British businessman Philip Day has secured the survival of previously written-off brands, with the likes of clothing retailers Jane Norman, Peacocks and Jaeger hanging on despite stronger competition and downbeat consumer sentiment.
Philip Day Bonmarché
His track record in restructuring failing businesses will provide Bonmarché with much-needed encouragement as Day takes it under his wing in a proposed takeover bid.
Persuading investors to part with 52% of the business at a price below the market rate signals a lack of interest from other potential buyers or admission that a continued struggle would have likely resulted in administration. Day’s lifeline provides an opportunity to shake up the current structure and leverage the scale of his group.
Bonmarché operates in an underserved segment of the market and should benefit from a growing population of over 55s, but it, among others, continues to fail in successfully targeting this seemingly very challenging consumer group.
Country Casuals , BHS, M&S, Debenhams, Kew, GIVe, Austin Reed , Jacques Vert, Fenn Wright Manson and most recently JD Williams are just a selection of players which have been in the clutches of these consumers demanding style, fit, quality, value and service, with only a handful, such as M&Co and Mint Velvet , currently getting it right.
Taking the business private will provide Bonmarché with breathing space to reconsider CEO Helen Connolly’s existing turnaround strategy and make short-term, potentially high-cost decisions, such as existing leases, which we expect to hit profitability.
Understanding the mature UK shopper
Day has rightly recognised that there is a clear gap in the market for Bonmarché, especially since the opportunity is ripe for stealing deserted Debenhams shoppers (a quarter of Debenhams clothing shoppers are 65 plus), but there are fundamental issues that need addressing. The size of its store portfolio (300 plus) is cumbersome and a burden on costs, especially since many require modernisation.
The brand appeal does little to draw in 45 to 64s, limiting customer acquisition opportunities and leading to an overreliance on a diminishing customer group.

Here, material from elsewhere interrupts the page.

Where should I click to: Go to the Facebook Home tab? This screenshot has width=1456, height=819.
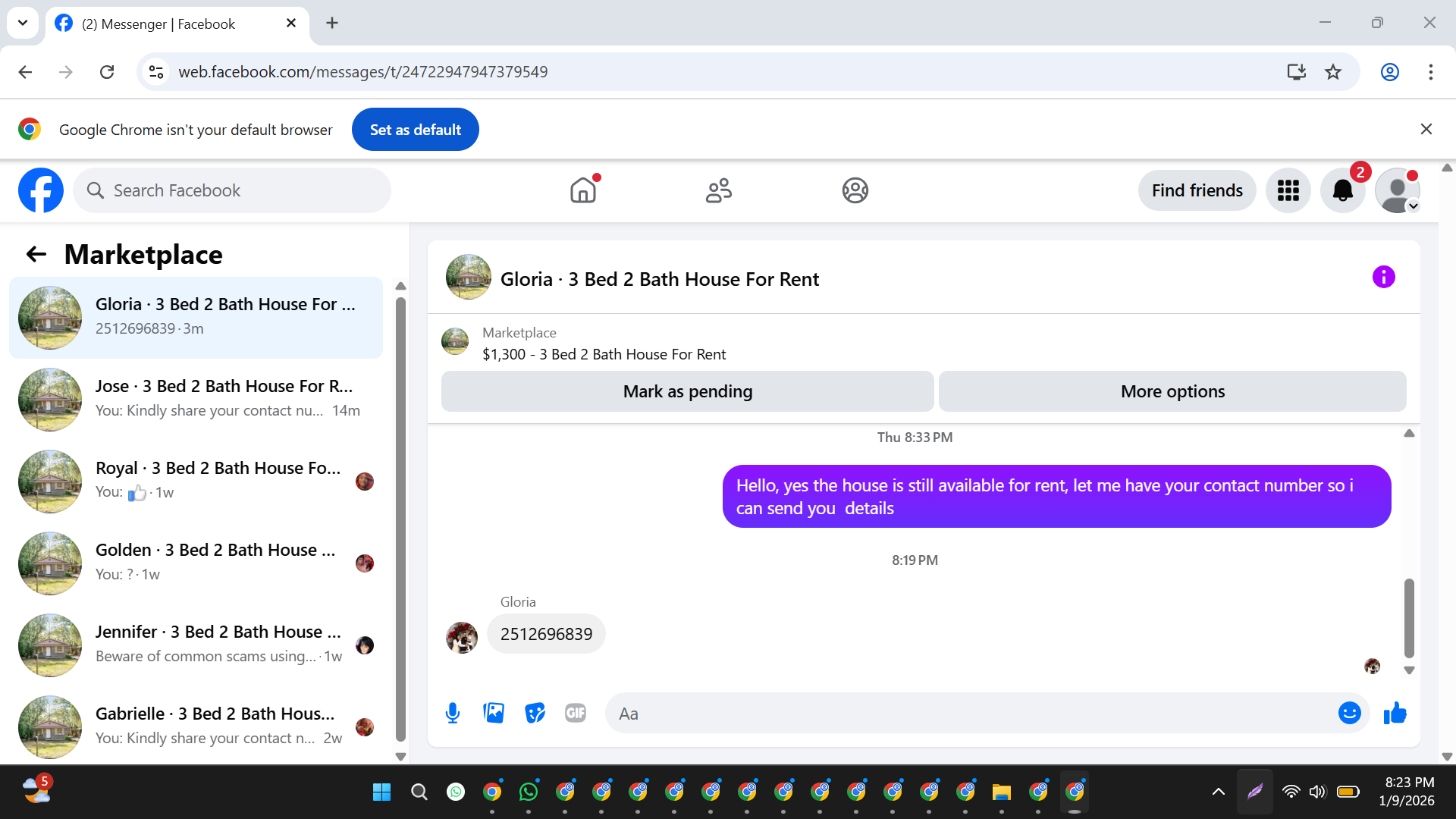582,190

Moreover, despite achieving double-digit sales growth in the channel in 2018, Bonmarché’s online penetration (c.13%) remains far below the clothing sector average (29.9%), causing it to lose out in an outperforming channel.

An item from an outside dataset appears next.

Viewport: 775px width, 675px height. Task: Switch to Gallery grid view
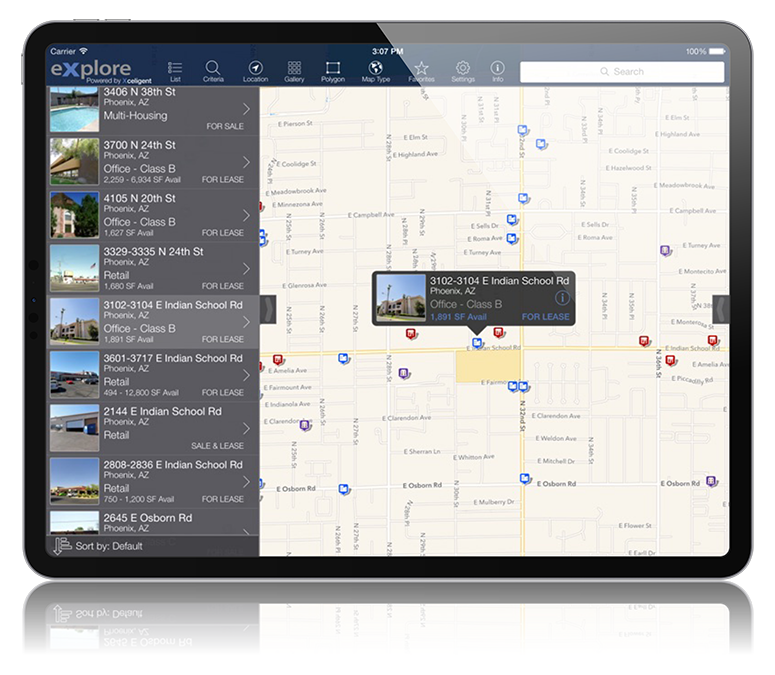pos(294,70)
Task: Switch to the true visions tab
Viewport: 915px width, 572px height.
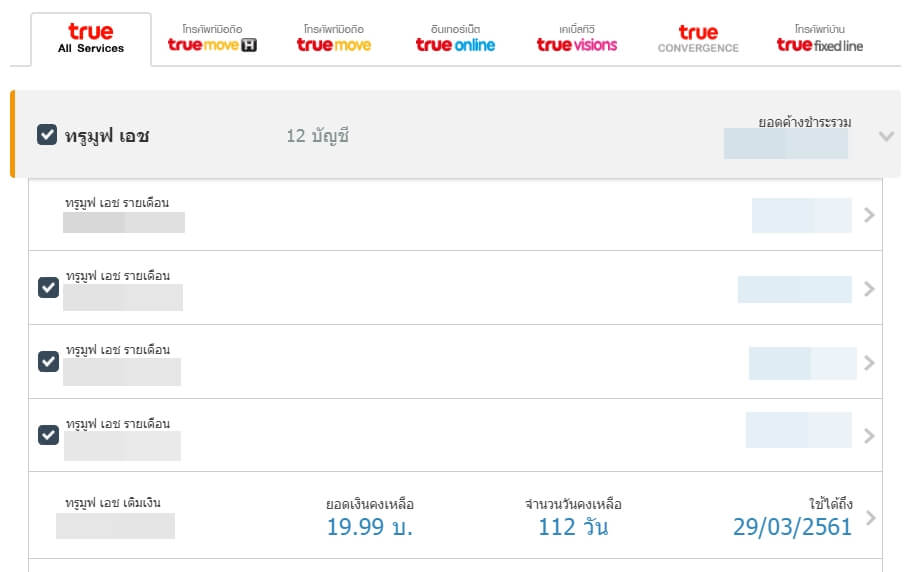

Day’s understanding of the mature shopper in the UK will aid his Bonmarché recovery plan, particularly since the Edinburgh Woollen Mill (EWM) shopper profile mirrors almost perfectly with Bonmarché’s in terms of age breakdown – customer affluence varies (39.4% of Bonmarché shoppers are in the DE socioeconomic group, versus 23.3% at EWM), but neither are too heavily exposed to one segment.
Group scale and value proposition
For Day, the challenge will be differentiating the brands in terms of product, styling and branding – currently, there is little to separate them looking at their online platforms. A shopper should be able to trade up and down between the brands, as they can at H&M and & Other Stories, but quality, price and the shopping experience must be reflective of its position in the market.
Bonmarché should continue to tackle the value segment, again Day has experience of this with his Peacocks fascia, but where M&S and Next have reduced prices the price differential is blurred and the perception of quality at Bonmarché’s rivals is higher, leaving it with a reduced appeal.
Utilising the group’s scale and the Jaeger and EWM supplier base should allow Bonmarché to raise its quality credentials, particularly in knitwear and outerwear, while keeping prices competitive. Jaeger ’s authority in tailoring and formalwear must be tapped into, with Bonmarché under-indexing in categories such as dresses and occasion separates across trousers, blouses and skirts.
Keeping Bonmarché at the value end of the market provides Day with a good (Bonmarché), better (EWM) and best (Jaeger ) proposition targeting the over 55s, allowing his group to have a much better understanding of this demographic versus rivals.
A presence on a third-party platform could remove the issue of limited brand appeal for Bonmarché. While for some brands with a strong brand identity and loyal shopper base, appearing on third-party sites such as Next, Amazon or JD Williams can be damaging to the brand as shoppers tend to browse by product, rather than brand, and they are at the mercy of the platform in terms of product imagery, ranging and discounting, but for Bonmarché this could have the opposite impact. Selling on one of the aforementioned retailers would open the brand up to a new shopper base – essential if its high street presence is rationalised.